As stated elsewhere:
_300m of strike. 40cm below surface and more visible gold.
Multiple targets, high grade hits._

*Timing may be an issue for the June comp.*


----------



## Dona Ferentes (28 May 2021)

Dona Ferentes said:


> *Timing may be an issue for the June comp.*



and indeed it might (My tip for June already logged).  Usual VWAP drop when repricing after the pause

in _Trading Halt _pending a proposed capital raising


----------



## mullokintyre (31 May 2021)

cap raise at 12.5 to instos  up to 10 mill.
the plebs get a go at 12.5 up to 5 mill.
Given the recent  placements of stocks I have held(RRL and DCN as examples), will probably wait and hope it falls below the 12.5 issue price   and can add below that price.


----------



## Dona Ferentes (31 May 2021)

mullokintyre said:


> cap raise at 12.5 to instos  up to 10 mill.
> the plebs get a go at 12.5 up to 5 mill.
> ..... will probably wait and hope it falls below the 12.5 issue price and can add below that price.
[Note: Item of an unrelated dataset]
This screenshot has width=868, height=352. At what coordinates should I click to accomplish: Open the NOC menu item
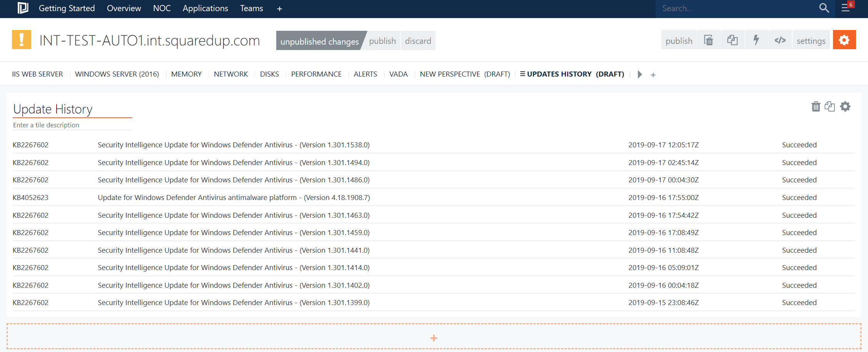pyautogui.click(x=162, y=8)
Mick, got from 03 to 24 June to see how the stock performs. The loyalty of shareholders is rewarded:


> _We also appreciate the enthusiastic support of our existing shareholders _



I have seen _much less balanced _allocations with other stocks that recently did a cap raise. $5 million out of $15M is generous. ... though it could be scaled back. Only 166 retail holders tipping in $30K each will use up the $5M.


----------



## mullokintyre (21 June 2021)

Despite big crunch falls in nearly all other gold producers/explorers, ODY refuses to breach that 12.5 issue price.
Somebody working desperately to hold it above that price.


----------



## Dona Ferentes (21 June 2021)

mullokintyre said:


> Despite big crunch falls in nearly all other gold producers/explorers, ODY refuses to breach that 12.5 issue price.
> Somebody working desperately to hold it above that price.



It's my pick for the June comp. 

And definitely some big reversals on the Gold watchlist today

_If you can keep your head when all about you
   Are losing theirs ..._


----------



## finicky (21 June 2021)

So 12.5 cents the price of the latest placement and SPP.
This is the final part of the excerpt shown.